In recent years, audio-visual equipment has become pervasive offering everyone accessibility to consume media services through a range of smart devices including mobiles, tablets and large-television sets. Among the global population, approximately 5% suffer from disabled hearing. In 2006 the United Nations adopted the United Nations Convention on the Rights of Persons with Disabilities to explicitly state the need for providing inclusive services and products to persons with disabilities. In particular, the UN Convention states that the right of persons with disabilities to take part on an equal basis with others in cultural life and shall take all appropriate measures to ensure this for persons with disabilities.

Following such recommendations, the Swiss public broadcaster SRG committed themselves via a contract with the national disabilities organisations to provide increased Signing of TV programs by more than 200% to 1000 hours first time signed programs, not counting any reused content. The same trend has been observed in other European countries like Germany (ZDF), Belgium (VRT) and the UK (BBC) while a shared agreement between disability organisations and the European Broadcasting Union (EBU) was released in 2017. In addition, with the expected launch of new technologies such as HbbTV 2.0 CSS, there is an emerging trend towards delivering accessible content across handheld devices, thus facilitating new services that are aimed to enhance the experience of members within the deaf community. While the delivery of existing services relies on the traditional use of high-end studio environments and capture setups that allow post-production tools to synchronise the mainstream content with the sign language interpretation of the content.

Among the several challenges to be considered are the topics of multi-view sensing for robust aggregation of depth maps from multi-view sensing hardware.

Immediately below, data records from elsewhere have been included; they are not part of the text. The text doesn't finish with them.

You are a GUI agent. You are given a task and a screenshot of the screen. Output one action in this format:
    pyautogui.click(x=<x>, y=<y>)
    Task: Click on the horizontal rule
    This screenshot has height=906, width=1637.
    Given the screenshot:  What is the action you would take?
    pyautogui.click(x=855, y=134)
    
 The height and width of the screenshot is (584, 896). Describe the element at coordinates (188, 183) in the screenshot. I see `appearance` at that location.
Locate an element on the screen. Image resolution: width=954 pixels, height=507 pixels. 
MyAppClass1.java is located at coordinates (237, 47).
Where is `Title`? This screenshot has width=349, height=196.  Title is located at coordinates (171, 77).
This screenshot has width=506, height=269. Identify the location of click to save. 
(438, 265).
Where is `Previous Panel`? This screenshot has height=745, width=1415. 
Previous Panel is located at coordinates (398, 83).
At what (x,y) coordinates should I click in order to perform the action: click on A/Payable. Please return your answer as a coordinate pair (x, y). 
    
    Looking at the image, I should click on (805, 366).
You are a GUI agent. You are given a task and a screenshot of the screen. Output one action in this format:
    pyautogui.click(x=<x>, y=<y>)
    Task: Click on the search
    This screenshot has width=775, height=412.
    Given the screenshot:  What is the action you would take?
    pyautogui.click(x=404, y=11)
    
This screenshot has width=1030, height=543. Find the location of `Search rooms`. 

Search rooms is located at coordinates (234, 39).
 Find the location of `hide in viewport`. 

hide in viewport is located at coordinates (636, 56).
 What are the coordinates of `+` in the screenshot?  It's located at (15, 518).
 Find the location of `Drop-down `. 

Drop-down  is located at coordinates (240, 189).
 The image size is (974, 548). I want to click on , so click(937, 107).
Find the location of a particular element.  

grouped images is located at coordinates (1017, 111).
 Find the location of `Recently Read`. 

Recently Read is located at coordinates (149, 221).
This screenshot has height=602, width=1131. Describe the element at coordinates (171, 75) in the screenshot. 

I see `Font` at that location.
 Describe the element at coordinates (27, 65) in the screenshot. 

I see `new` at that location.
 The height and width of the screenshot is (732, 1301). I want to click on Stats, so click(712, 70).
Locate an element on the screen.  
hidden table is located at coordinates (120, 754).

The disadvantage of single-view 3-D reconstruction techniques that allow to obtain digital objects only from single viewpoint leads to the usage of multiple RGB-Depth (RGB-D) sensors such as the Microsoft Kinect and Intel’s Realsense. At the current state, for the signing of these programs additional studio resources need to be organised: studio, lighting, mixer operations, streaming setup, as well as the organisational efforts in term of resources and manpower. This infrastructure and process are cost-intensive and can reach up to a thousand euros per hour of signing. The current way of producing signed content for a broadcaster is via a dedicated studio created at the broadcaster premise, which includes professional lighting, a professional camera, a special background for the signer (to later create overlay effects via Chroma Key) and screens that reproduce the original content to be signed and the subtitles or scene description.

In contrast, the emergence of 3D representation techniques facilitates the development of a user-centric reconstruction framework based on low-cost sensors. Therefore, in this paper addressing the need of photorealistic reconstruction of a sign language interpreter that remains independent of the environment (thus eliminating the need of high-cost studio setup), a multi-view reconstruction system is presented that includes an information fusion framework to synchronise the data captured from multiple RGB-D sensors. In order to facilitate an objective assessment of the overall algorithm, three low-cost sensors are interfaced with the algorithm, which differs only in the aggregation stage of the data capture.